- **OBJECTIF DE L'EXERCICE**
Recopiez mot pour mot le passage du texte sur les indigènes à Brasilia qui commence à « Le président Luiz » et se termine à « transport des céréales. ».

- **TEXTE SOURCE**
• • • •

Brésil : milliers d'indigènes à Brasilia pour la démarcation foncière
Brésil: des milliers d'indigènes à Brasilia
Des milliers de militants indigènes du Brésil se sont installés dimanche à Brasilia pour une assemblée annuelle prévue dans la capitale jusqu'à vendredi en vue de faire valoir les droits qu'ils revendiquent sur leurs terres ancestrales.
Musique, danses et débats vont s'enchaîner sur l'Esplanade des Ministères. Les organisateurs du Campement Terre Libre, qui se tient tous les ans depuis 2004, tablent sur 7000 à 8000 participants. La plupart effectuent de longs trajets en bus et en bateau pour rejoindre Brasilia.
"L'État brésilien a une dette monstrueuse envers les peuples autochtones, et chaque avancée sur la question de la démarcation, chaque processus de politique publique en faveur des peuples autochtones est un pas de plus", a exposé à l'AFP Alcebias Sapara, porte-parole de la Coordination des organisations indigènes de l'Amazonie (Coiab).
Les revendications foncières des autochtones dans le plus grand pays d'Amérique latine se heurtent au puissant secteur agricole et à ses alliés au Parlement brésilien.
Le Congrès, à majorité conservatrice, a approuvé en 2023 une loi selon laquelle les peuples autochtones ont droit uniquement aux terres qu'ils occupaient au moment de la promulgation de la Constitution en 1988.
Territoires ancestraux
Les organisations de défense des indigènes argumentent que de nombreux territoires ancestraux n'étaient pas occupés à l'époque car les populations autochtones en avaient été évincées de force, notamment pendant la dictature militaire (1964-1985).
La loi a été jugée inconstitutionnelle par la Cour suprême avant que le Parlement ne contre-attaque avec une autre loi, poussant la Cour suprême à lancer une procédure de "conciliation".
Mardi et jeudi, les participants au Campement ont prévu de marcher jusqu'au Congrès et à la présidence.
Le président Luiz Inácio Lula da Silva gouverne avec une large coalition qui bénéficie du soutien des autochtones, mais qui inclut aussi des secteurs de la filière de l'agro-négoce.
Depuis le début de son troisième mandat, en janvier 2023, Lula a homologué 20 terres indigènes, tandis que son prédécesseur d'extrême droite Jair Bolsonaro (2019-2022) avait tenu sa promesse "ne pas céder un centimètre de plus" aux autochtones.
En février, son gouvernement a abrogé un décret qui désignait les principaux fleuves amazoniens comme prioritaires pour la navigation de marchandises, notamment le transport des céréales.
Le décret, contesté dans des manifestations pendant plusieurs semaines, notamment devant un terminal du géant agro-industriel américain Cargill à Santarém (nord), aurait permis l'expansion des ports privés et le dragage des fleuves, considérés comme vitaux pour le mode de vie des peuples indigènes.
Les autochtones exigent que le gouvernement aille plus loin et procède à la démarcation de leurs territoires.

• • • •

- **DONNÉES ENREGISTRÉES**

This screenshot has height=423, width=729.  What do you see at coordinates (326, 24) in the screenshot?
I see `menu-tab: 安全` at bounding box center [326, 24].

• • • •

- **SOLUTION RÉDIGÉE**
Le président Luiz Inácio Lula da Silva gouverne avec une large coalition qui bénéficie du soutien des autochtones, mais qui inclut aussi des secteurs de la filière de l'agro-négoce.
Depuis le début de son troisième mandat, en janvier 2023, Lula a homologué 20 terres indigènes, tandis que son prédécesseur d'extrême droite Jair Bolsonaro (2019-2022) avait tenu sa promesse "ne pas céder un centimètre de plus" aux autochtones.
En février, son gouvernement a abrogé un décret qui désignait les principaux fleuves amazoniens comme prioritaires pour la navigation de marchandises, notamment le transport des céréales.